Log EC50 values and % maximum response to isoprenaline for CRE-SPAP production for the agonists cimaterol and CGP12177 at the β1-WT, the chimeric β1-TM4 receptor (containing the full TM4 mutations), and chimeric β1/β2-adrenoceptors with several amino acids in TM4 mutated to that of the β2-WT
Log KB values for several antagonists for inhibition of the cimaterol and CGP12177 responses are also given. Table 1 lists the detail of each mutation. These data were obtained from between 4 and 24 stable mixed populations of cells for each chimera, and n in the table refers to the number of separate experiments.

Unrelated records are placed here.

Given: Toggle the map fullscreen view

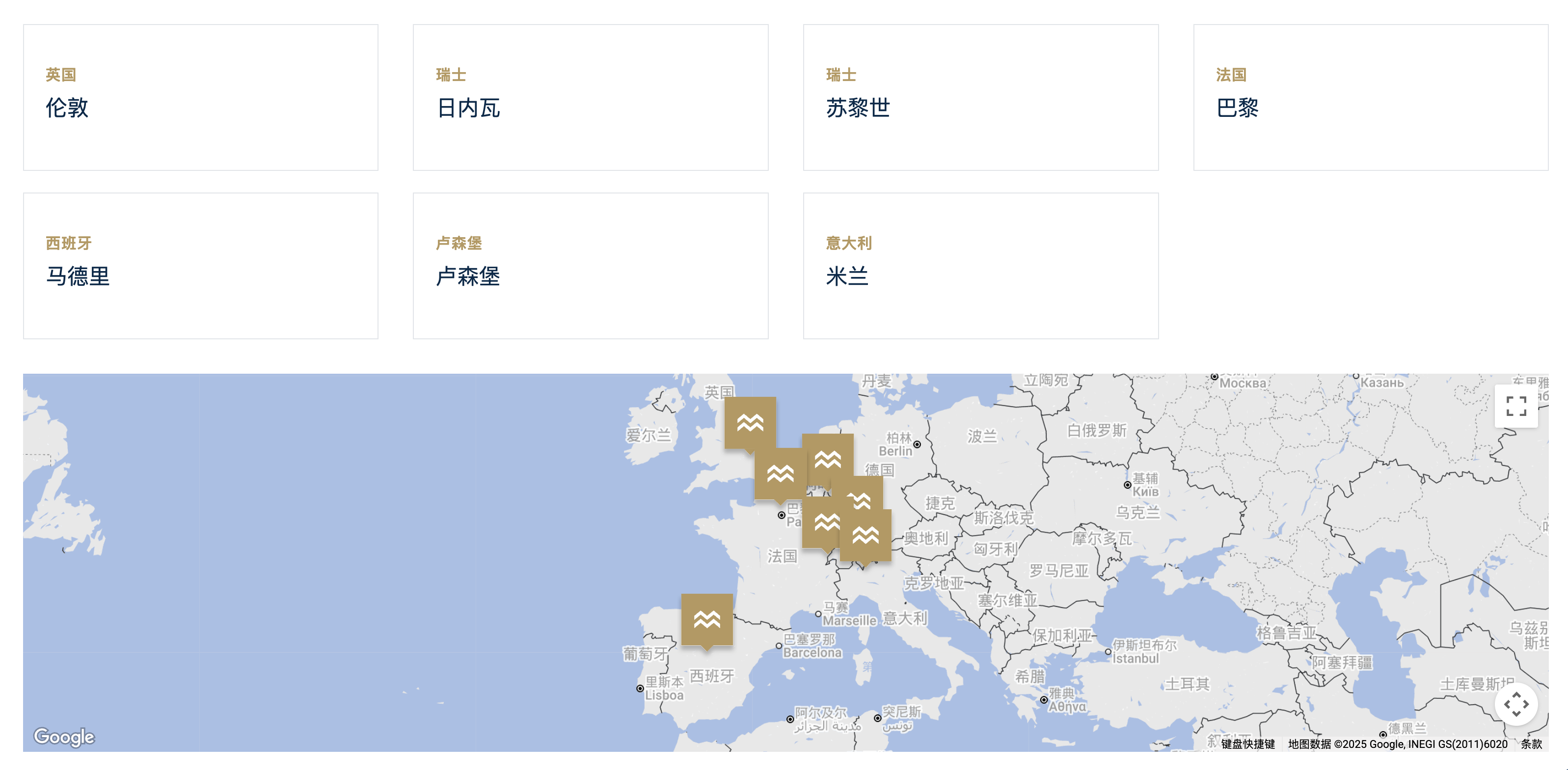Looking at the screenshot, I should pos(1515,406).
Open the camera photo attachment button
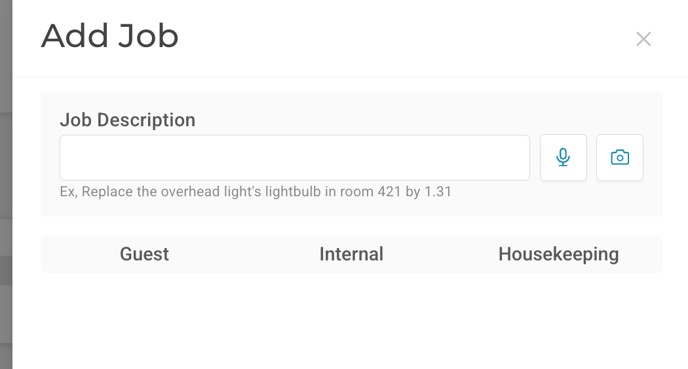This screenshot has height=369, width=688. tap(620, 158)
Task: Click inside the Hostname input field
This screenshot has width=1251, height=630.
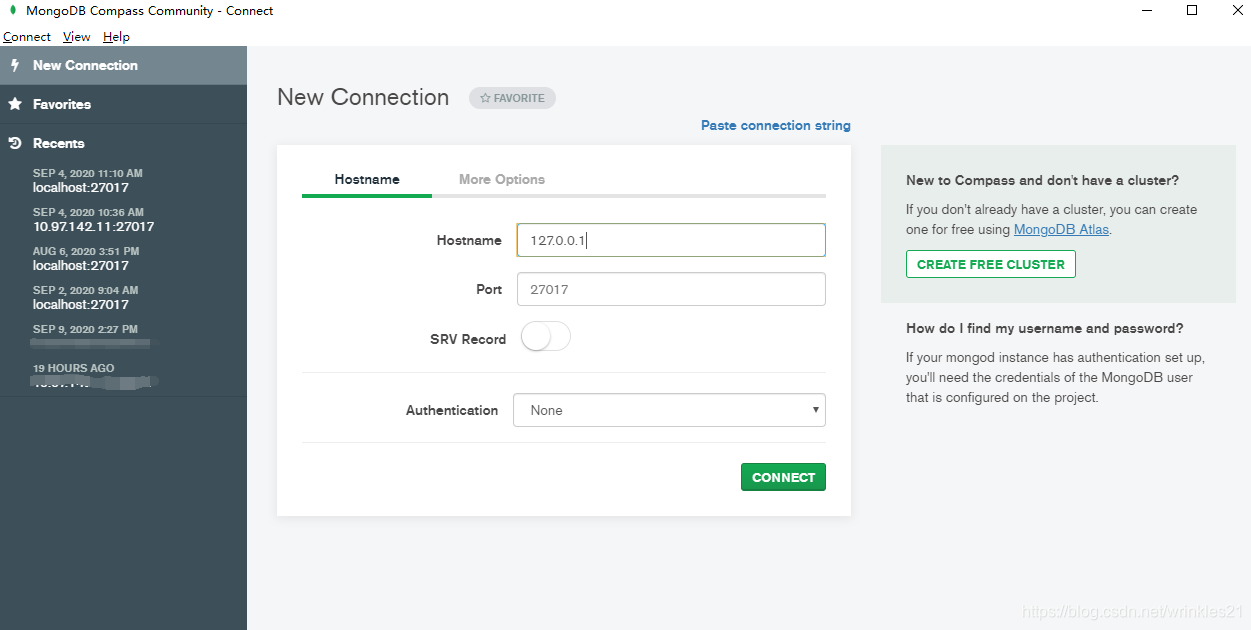Action: [x=670, y=240]
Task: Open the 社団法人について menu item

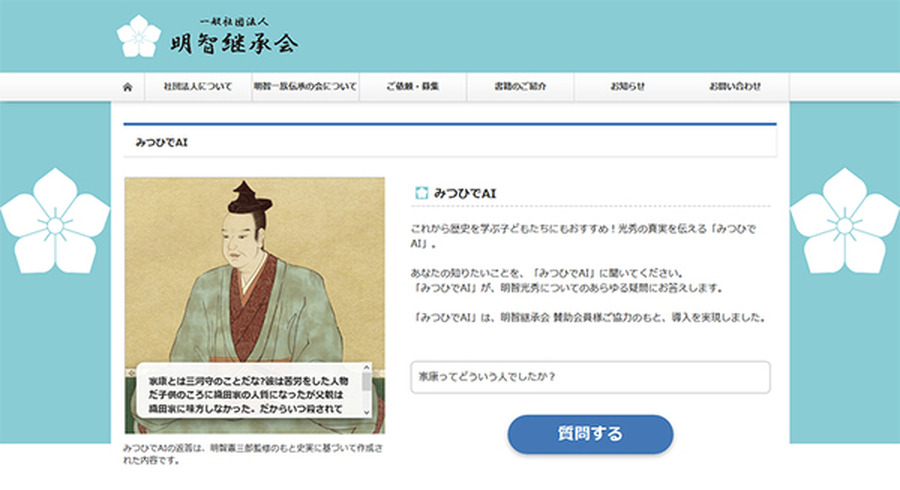Action: pos(198,87)
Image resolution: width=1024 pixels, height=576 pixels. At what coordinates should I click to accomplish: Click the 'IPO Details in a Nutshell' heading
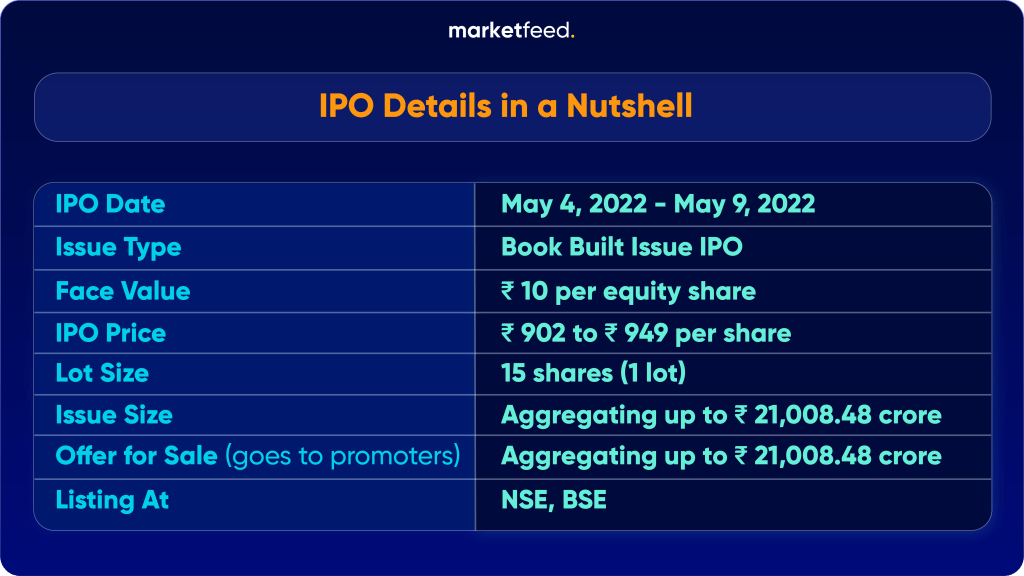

This table shows that within TM4, it is only the amino acid changes in stage 5 and the full TM4 (i.e., L195Q and W199Y) that are very important for the alteration of the secondary conformation (i.e., responses to CGP12177 and antagonist affinities obtained in the presence of CGP12177). Stage 4 (addition of V189T to the other changes) affects the affinity of ICI18551. There is no change in the pharmacology of either conformation, even when the majority of amino acids have been changed (up to and including stage 3).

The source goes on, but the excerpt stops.